* [Aim of the exercise]:
When you respond, restate each record exactly as it is given.

[Stored items from a collection]
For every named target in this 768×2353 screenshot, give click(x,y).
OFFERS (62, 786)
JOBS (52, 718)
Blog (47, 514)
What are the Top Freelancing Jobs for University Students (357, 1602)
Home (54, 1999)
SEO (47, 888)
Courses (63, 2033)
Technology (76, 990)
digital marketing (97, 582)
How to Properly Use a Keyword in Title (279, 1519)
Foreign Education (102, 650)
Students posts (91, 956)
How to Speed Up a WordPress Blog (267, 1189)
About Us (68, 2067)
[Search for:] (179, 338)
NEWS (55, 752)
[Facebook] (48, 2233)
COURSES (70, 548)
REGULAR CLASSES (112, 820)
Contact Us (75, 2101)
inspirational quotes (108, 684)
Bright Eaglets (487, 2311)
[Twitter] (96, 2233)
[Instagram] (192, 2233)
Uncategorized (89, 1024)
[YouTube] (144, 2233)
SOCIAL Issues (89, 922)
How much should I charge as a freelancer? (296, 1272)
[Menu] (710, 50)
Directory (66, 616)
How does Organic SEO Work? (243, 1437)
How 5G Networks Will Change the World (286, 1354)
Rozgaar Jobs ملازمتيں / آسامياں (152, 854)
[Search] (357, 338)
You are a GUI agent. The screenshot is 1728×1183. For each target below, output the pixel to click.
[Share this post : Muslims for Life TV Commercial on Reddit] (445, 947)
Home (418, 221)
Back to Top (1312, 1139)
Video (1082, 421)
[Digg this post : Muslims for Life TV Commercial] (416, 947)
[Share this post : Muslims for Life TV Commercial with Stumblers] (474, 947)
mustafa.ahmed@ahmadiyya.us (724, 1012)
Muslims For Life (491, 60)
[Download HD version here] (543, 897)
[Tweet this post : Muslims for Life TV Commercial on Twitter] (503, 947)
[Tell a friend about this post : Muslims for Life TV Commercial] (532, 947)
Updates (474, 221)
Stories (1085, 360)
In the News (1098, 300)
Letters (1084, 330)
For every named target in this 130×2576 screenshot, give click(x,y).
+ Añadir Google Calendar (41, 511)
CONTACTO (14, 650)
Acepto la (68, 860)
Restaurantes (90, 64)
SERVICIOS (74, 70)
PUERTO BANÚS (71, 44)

* [Output of the exercise]:
For every named target in this 768×2353 screenshot, give click(x,y).
OFFERS (62, 786)
JOBS (52, 718)
Blog (47, 514)
What are the Top Freelancing Jobs for University Students (357, 1602)
Home (54, 1999)
SEO (47, 888)
Courses (63, 2033)
Technology (76, 990)
digital marketing (97, 582)
How to Properly Use a Keyword in Title (279, 1519)
Foreign Education (102, 650)
Students posts (91, 956)
How to Speed Up a WordPress Blog (267, 1189)
About Us (68, 2067)
[Search for:] (179, 338)
NEWS (55, 752)
[Facebook] (48, 2233)
COURSES (70, 548)
REGULAR CLASSES (112, 820)
Contact Us (75, 2101)
inspirational quotes (108, 684)
Bright Eaglets (487, 2311)
[Twitter] (96, 2233)
[Instagram] (192, 2233)
Uncategorized (89, 1024)
[YouTube] (144, 2233)
SOCIAL Issues (89, 922)
How much should I charge as a freelancer? (296, 1272)
[Menu] (710, 50)
Directory (66, 616)
How does Organic SEO Work? (243, 1437)
How 5G Networks Will Change the World (286, 1354)
Rozgaar Jobs ملازمتيں / آسامياں (152, 854)
[Search] (357, 338)
You are a GUI agent. The screenshot is 1728×1183. For each target below, output the pixel to click.
[Share this post : Muslims for Life TV Commercial on Reddit] (445, 947)
Home (418, 221)
Back to Top (1312, 1139)
Video (1082, 421)
[Digg this post : Muslims for Life TV Commercial] (416, 947)
[Share this post : Muslims for Life TV Commercial with Stumblers] (474, 947)
mustafa.ahmed@ahmadiyya.us (724, 1012)
Muslims For Life (491, 60)
[Download HD version here] (543, 897)
[Tweet this post : Muslims for Life TV Commercial on Twitter] (503, 947)
[Tell a friend about this post : Muslims for Life TV Commercial] (532, 947)
Updates (474, 221)
Stories (1085, 360)
In the News (1098, 300)
Letters (1084, 330)
For every named target in this 130×2576 screenshot, give click(x,y).
+ Añadir Google Calendar (41, 511)
CONTACTO (14, 650)
Acepto la (68, 860)
Restaurantes (90, 64)
SERVICIOS (74, 70)
PUERTO BANÚS (71, 44)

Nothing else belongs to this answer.